We stayed at a rental apartment on the V&A Waterfront, where they have one of the best food courts I’ve ever seen. I was a little influenced by the exchange rate- it seems everywhere else in the world the USD is weaker but in South African you can have a gourmet sandwich or made to order Asian noodles for $3-4. The disparity between the rich and the poor was very striking. Everyone expects haggling and a tip. People seemed overly gracious toward tourists, but I couldn’t help but wonder if that was a sign of underlying unrest.
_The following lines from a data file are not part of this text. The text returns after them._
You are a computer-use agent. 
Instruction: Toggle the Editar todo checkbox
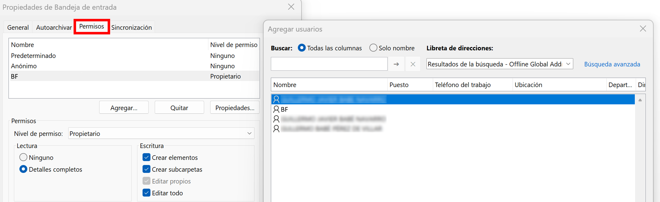(x=146, y=193)
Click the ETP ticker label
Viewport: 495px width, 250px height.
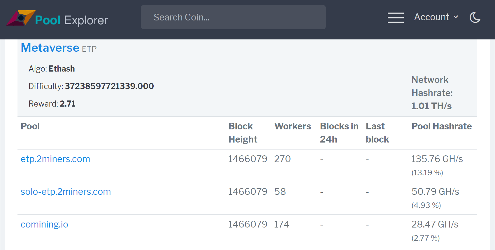click(89, 49)
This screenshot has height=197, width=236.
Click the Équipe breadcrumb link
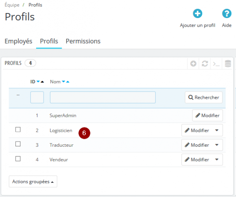(12, 5)
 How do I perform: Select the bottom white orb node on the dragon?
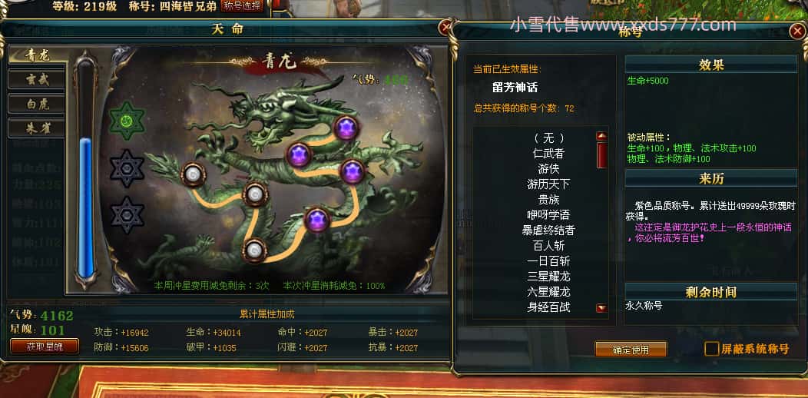[x=254, y=250]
We were supposed to have a halfday tour of Capetown, but it’s a measure of being on vacation that we forgot what time zone we were in and were late. Luckily it was just us and our guide Carel, who told us a lot about the culture and animals of South Africa. First stop was to see the African Penguin colony at Boulders Beach.
We stopped by Cape Point which is within Table Mountain National Park to capture some stunning views
and saw some crazy baboons who were stealing from the gift shop, as well as bonte bok aka “slimming” antelope. Then a drive along the coast, overlapping some parts of the Two Oceans marathon (a well known 56 km road race in April). stunning sunset views. Too bad only 1.5 days in Capetown.

3. The Big 5 (June 4-6).

That is what they call the top 5 most requested animals for safari goers in Africa.  I would not have guessed what these were correctly… Lions, Leopards, Rhinos, Elephants and… Buffalos? Safari (and tourism in general) is one of Africa’s biggest industries.
We got up very early to catch our flight to Jo’burg (it seems all the flights in South Africa go through Jo’burg), then on to Hoedspruit which is in Kruger National Park in northeastern South Africa. From the moment we got in the jeeps, there were random anmials in the middle of the road.
We were able to see all the Big 5, and even saw a lion couple mating (yes I have the video, must figure out how to shrink the file). Unlike some other drivers, if an animal got too close to the car, we drove away. Sabs liked the elephant ride the best but was too scared to touch it.
Apparently African elephants are far superior to Indian ones because they have 2 nostrils and more dexterity. The cottages were ridiculously luxurious but there wasn’t much to do except drive around the bush looking for more big cats, and after 3 days I was ready to move on.